== Action item ==
Run through the records and show each line that includes the string "give".

== Data listing ==
···

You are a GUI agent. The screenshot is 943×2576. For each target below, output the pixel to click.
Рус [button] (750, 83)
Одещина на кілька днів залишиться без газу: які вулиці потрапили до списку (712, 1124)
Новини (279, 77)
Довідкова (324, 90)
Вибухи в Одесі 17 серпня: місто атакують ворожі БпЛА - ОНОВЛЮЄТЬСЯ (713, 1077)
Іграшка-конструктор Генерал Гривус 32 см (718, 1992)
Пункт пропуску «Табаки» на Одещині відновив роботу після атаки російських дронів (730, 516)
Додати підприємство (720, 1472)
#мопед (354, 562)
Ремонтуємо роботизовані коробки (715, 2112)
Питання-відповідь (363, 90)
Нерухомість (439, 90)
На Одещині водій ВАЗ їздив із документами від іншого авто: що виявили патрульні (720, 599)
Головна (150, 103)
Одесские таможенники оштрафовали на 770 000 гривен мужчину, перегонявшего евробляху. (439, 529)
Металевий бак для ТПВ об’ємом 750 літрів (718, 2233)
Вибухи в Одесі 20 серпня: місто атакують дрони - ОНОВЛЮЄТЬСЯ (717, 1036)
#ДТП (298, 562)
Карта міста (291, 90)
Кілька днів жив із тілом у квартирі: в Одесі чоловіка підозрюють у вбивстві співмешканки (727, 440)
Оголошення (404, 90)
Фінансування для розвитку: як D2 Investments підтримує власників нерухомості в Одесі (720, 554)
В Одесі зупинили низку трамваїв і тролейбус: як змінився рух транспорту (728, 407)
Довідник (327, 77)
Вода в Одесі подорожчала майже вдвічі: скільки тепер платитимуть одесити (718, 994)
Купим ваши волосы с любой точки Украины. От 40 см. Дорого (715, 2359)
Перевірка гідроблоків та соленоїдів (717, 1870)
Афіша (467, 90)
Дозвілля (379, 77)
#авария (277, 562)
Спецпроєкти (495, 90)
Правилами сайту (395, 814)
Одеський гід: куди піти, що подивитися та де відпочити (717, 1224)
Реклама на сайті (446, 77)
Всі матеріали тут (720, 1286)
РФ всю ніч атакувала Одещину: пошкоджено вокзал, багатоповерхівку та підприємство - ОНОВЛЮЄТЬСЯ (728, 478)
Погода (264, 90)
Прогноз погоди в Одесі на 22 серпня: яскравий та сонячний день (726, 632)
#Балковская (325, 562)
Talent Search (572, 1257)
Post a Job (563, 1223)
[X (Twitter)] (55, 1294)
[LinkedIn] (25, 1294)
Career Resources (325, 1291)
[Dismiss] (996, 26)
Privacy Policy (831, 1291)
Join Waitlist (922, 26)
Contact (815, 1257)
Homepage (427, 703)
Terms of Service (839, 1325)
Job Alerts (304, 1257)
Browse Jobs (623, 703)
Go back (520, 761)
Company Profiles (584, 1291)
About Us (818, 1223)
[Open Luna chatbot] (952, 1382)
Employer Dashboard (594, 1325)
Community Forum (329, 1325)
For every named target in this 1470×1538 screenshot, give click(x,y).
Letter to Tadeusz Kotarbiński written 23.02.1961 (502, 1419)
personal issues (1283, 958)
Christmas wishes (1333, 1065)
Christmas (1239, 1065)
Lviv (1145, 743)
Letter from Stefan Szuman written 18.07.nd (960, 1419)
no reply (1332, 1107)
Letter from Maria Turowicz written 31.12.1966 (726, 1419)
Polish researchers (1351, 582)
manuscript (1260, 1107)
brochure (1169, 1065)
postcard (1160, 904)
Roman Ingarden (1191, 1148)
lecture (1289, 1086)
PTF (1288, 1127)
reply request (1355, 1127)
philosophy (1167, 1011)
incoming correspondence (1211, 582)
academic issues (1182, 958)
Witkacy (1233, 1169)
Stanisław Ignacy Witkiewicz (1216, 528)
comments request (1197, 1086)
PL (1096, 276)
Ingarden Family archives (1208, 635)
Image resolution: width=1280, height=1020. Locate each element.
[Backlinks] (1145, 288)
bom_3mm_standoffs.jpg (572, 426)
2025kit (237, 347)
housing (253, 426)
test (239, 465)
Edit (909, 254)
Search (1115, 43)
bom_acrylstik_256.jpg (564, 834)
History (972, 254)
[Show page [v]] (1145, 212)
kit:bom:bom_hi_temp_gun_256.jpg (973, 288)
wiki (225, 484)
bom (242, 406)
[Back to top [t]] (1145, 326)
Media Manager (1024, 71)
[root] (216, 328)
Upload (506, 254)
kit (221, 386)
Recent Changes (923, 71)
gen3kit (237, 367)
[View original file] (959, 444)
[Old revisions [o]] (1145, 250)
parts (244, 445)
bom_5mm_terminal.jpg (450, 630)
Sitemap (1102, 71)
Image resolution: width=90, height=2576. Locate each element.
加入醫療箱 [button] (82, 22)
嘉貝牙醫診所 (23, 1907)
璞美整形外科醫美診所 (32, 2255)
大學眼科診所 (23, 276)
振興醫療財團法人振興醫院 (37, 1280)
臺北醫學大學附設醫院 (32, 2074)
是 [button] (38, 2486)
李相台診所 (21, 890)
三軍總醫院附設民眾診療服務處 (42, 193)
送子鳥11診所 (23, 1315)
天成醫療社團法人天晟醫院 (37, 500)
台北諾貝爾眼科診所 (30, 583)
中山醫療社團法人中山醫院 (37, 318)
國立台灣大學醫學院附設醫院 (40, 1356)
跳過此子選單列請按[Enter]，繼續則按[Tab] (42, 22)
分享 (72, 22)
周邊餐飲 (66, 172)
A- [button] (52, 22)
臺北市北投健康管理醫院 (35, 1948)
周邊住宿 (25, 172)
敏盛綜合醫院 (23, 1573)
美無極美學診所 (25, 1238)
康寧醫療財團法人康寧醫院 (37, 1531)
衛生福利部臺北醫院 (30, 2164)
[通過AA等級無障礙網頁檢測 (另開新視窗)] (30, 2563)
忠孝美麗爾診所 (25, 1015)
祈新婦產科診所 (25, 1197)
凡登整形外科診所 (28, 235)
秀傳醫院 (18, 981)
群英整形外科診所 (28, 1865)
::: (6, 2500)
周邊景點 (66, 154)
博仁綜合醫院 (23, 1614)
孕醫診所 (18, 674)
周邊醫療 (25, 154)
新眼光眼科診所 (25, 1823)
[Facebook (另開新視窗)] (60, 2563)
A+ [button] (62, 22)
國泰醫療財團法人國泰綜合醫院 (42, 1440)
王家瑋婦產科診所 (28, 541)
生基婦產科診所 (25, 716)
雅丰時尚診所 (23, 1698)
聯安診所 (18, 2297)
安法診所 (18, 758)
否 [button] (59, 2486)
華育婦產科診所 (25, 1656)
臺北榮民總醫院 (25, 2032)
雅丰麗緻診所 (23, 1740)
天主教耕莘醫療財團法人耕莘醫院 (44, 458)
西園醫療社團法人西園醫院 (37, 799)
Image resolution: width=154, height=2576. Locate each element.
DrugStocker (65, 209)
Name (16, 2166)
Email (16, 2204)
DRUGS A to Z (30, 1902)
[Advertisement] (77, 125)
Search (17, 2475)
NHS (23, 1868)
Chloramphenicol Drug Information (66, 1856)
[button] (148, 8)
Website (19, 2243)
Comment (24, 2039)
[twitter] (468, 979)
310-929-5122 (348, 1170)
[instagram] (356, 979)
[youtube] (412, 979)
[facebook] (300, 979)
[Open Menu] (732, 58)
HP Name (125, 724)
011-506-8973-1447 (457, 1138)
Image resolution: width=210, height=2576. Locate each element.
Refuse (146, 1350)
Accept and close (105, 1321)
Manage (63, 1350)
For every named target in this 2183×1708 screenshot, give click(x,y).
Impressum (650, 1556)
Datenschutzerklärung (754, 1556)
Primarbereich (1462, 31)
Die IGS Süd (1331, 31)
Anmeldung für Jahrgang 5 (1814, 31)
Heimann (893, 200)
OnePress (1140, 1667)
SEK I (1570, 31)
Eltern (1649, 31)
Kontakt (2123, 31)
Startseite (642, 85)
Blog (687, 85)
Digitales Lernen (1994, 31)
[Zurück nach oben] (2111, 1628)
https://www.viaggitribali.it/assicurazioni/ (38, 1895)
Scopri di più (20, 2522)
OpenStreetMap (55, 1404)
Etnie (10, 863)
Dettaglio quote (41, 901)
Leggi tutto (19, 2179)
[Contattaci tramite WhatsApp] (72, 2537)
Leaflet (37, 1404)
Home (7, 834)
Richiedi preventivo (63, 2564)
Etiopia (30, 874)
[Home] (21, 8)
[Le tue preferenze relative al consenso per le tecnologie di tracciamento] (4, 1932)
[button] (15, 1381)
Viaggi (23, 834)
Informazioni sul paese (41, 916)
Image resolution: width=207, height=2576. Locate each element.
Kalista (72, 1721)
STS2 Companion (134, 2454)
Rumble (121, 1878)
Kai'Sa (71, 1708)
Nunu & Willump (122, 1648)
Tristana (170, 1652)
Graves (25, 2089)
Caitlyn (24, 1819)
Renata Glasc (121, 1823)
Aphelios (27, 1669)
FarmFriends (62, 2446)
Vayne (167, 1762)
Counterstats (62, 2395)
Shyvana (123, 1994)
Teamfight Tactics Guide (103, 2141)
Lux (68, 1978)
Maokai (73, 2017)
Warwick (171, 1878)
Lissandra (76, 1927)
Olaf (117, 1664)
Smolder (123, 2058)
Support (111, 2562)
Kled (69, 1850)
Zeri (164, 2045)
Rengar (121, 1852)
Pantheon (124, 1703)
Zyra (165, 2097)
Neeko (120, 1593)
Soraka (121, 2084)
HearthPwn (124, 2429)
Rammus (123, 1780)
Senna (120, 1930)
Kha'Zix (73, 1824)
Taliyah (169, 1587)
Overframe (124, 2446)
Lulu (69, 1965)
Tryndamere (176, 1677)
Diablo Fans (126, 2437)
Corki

···

== Exercise output ==
For every named target in this 1470×1538 screenshot, give click(x,y).
For every named target in this 2183×1708 screenshot, give click(x,y).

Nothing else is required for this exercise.